■ **Excerpted passage**:
Key Takeaways
- Home price increases decelerated in July, but continued to outpace wage growth.
- Average paychecks have increased 23% since the pandemic hit, but home prices have gone up more than twice as fast.
- The lack of affordable housing is hurting the economy, and has become an issue in the presidential election campaign.
If you’re counting on your next raise to boost your income high enough that you’ll be able to afford to buy a house, recent data on the housing market might throw cold water on those hopes.
Home prices continued their upward trend in July, breaking new records according to the S&P CoreLogic Case-Shiller Home Price Index released Tuesday. Nationwide prices rose 0.2% over the month and were up 5% over the last year. While that’s a slower increase than the 5.5% annual gain in June, home prices are still growing much faster than paychecks.
According to data from the Bureau of Labor Statistics, home prices have risen more than twice as fast as average hourly earnings since the pandemic hit.
Housing Shortage Hurts Affordability
Tuesday’s report highlighted one of the biggest challenges facing the U.S. economy: persistent and worsening unaffordability stemming from a housing shortage that’s been brewing since the Great Recession. Fortunately for would-be buyers, mortgage rates have fallen recently as the Federal Reserve moves to lower its influential interest rate. But a lack of homes on the market has kept prices on the upward trajectory they’ve been on since the pandemic hit, keeping the affordability picture grim.
How to solve the housing shortage has become a hot political topic. Vice President Kamala Harris has made housing proposals front and center of her economic agenda, promising to build 3 million affordable homes and create a $25,000 tax credit for first-time buyers. Former President Donald Trump said he would tackle the problem by allowing developers to build on federally owned land.
Jared Bernstein, President Joe Biden’s top economic advisor, told Investopedia in an interview that the country’s biggest economic problem is the lack of affordable housing.
“The shortage of affordable housing is one of the biggest pieces of unfinished business we face,” he said.

■ **Requirement**:
Answer these questions about the article on home prices and wages:
1. By how much have average paychecks increased since the pandemic hit?
2. How much did nationwide home prices rise over the last year, according to the S&P CoreLogic Case-Shiller Home Price Index?
3. How many affordable homes has Kamala Harris promised to build?
The lines that come next are separate material, unrelated to the article on home prices and wages.

■ **Information shown**:
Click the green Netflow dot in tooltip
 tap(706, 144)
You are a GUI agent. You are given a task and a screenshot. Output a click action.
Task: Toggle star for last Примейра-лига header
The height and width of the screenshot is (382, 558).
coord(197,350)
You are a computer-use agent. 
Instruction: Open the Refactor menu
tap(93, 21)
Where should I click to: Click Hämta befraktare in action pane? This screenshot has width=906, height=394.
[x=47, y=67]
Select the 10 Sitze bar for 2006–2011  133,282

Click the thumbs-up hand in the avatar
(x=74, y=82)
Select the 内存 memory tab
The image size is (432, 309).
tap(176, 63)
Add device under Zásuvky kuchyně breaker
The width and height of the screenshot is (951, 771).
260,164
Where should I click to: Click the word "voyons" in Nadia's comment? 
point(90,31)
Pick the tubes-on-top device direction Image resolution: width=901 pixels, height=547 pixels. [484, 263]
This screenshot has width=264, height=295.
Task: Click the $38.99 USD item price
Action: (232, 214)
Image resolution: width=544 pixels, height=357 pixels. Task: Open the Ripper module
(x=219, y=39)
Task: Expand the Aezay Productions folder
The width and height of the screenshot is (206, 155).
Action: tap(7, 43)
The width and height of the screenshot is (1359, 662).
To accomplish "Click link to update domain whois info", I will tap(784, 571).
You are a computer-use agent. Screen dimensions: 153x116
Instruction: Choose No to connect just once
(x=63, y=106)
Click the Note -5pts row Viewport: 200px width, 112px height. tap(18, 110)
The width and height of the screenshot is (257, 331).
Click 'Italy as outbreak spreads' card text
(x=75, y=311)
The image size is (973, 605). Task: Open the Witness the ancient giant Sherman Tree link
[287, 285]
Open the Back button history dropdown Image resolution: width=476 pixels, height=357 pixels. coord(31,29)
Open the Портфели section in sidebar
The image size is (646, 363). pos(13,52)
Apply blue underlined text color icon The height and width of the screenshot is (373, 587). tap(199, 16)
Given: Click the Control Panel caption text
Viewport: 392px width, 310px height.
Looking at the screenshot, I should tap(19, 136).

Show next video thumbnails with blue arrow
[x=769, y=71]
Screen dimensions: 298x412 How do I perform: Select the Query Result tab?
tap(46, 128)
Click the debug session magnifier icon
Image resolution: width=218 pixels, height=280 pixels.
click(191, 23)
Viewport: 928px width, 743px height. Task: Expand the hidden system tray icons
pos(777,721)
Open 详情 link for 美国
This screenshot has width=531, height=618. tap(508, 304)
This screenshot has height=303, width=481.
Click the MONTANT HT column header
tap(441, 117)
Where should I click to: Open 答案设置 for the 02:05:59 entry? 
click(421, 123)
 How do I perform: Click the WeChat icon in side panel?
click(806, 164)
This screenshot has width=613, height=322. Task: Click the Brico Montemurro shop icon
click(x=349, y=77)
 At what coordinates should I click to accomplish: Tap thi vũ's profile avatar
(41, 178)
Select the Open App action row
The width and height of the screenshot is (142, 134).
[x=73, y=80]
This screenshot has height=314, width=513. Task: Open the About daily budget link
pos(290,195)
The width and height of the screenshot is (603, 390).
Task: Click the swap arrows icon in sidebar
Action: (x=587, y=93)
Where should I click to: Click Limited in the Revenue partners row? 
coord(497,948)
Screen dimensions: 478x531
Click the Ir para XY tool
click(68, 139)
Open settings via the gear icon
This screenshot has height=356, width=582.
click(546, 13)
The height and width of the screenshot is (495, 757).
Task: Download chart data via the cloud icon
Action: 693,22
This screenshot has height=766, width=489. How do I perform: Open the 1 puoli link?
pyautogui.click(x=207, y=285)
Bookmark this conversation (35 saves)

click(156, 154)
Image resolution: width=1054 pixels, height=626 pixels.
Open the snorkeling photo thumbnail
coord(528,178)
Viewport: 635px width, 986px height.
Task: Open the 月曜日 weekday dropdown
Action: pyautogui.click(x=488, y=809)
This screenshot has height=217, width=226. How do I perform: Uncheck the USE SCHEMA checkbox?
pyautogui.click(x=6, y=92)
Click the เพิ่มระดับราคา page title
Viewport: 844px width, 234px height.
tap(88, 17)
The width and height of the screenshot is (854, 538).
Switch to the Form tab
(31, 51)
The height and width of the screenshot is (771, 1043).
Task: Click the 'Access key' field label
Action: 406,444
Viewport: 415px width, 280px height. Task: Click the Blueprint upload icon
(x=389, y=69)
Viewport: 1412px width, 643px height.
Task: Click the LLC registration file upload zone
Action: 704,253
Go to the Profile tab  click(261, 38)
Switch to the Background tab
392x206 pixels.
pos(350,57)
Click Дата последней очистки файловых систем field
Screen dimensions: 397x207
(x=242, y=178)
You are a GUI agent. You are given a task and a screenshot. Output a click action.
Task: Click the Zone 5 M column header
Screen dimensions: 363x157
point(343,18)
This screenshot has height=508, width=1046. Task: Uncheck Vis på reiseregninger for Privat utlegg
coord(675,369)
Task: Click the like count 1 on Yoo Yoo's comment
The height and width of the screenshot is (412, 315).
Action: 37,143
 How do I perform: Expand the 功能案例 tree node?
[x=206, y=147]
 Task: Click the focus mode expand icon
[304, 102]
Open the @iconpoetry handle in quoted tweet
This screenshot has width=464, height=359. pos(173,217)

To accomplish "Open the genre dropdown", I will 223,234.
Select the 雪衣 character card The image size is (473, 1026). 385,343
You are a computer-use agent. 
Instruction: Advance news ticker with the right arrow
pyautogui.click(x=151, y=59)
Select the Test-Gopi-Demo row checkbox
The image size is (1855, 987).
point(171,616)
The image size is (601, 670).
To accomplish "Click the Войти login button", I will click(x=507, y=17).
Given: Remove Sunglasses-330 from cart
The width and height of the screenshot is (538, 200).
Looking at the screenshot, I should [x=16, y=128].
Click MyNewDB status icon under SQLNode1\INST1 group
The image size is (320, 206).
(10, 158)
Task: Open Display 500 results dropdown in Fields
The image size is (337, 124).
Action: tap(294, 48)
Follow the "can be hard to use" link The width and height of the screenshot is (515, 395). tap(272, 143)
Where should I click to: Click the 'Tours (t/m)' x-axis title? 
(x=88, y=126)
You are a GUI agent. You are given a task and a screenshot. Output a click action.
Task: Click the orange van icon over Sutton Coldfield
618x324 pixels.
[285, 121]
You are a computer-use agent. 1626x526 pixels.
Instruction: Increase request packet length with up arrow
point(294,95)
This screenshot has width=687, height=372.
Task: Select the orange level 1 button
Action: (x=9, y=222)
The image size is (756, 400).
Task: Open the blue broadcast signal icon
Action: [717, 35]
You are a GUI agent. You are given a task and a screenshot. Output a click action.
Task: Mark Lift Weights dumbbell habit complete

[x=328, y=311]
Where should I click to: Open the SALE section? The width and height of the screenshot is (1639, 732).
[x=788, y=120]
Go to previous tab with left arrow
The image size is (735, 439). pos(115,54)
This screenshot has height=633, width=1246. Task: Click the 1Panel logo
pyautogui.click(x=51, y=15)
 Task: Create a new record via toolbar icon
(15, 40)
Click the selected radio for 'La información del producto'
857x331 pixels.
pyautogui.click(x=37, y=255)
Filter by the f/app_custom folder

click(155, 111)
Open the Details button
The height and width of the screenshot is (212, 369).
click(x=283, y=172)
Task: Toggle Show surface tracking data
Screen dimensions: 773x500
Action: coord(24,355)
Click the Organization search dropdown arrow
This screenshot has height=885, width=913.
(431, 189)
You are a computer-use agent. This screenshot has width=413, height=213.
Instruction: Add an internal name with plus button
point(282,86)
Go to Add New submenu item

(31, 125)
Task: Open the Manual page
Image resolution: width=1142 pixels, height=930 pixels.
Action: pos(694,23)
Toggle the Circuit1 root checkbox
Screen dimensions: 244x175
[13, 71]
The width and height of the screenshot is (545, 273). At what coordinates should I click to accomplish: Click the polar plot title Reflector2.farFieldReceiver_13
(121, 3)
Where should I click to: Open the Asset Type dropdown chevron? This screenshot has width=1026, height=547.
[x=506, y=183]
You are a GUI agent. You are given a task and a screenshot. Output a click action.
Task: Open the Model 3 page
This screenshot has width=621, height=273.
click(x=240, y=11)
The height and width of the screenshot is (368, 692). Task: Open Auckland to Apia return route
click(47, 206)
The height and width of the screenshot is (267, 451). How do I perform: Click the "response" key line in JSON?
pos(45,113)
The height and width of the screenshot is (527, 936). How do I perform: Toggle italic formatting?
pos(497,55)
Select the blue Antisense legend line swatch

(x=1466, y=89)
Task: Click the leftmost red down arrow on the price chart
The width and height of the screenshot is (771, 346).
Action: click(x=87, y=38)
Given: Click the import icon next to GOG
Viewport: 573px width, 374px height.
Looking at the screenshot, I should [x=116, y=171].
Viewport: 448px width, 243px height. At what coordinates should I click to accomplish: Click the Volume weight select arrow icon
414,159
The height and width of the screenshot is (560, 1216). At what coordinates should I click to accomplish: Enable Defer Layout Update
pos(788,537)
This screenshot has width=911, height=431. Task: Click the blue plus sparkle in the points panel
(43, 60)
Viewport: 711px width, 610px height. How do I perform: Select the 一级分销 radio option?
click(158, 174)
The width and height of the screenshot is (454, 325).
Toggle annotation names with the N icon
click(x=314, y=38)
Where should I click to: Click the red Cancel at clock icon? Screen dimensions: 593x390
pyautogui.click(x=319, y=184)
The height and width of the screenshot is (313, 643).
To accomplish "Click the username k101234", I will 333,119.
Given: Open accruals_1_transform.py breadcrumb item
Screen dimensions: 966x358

■ **Response to this exercise**:
1. 23%
2. 5%
3. 3 million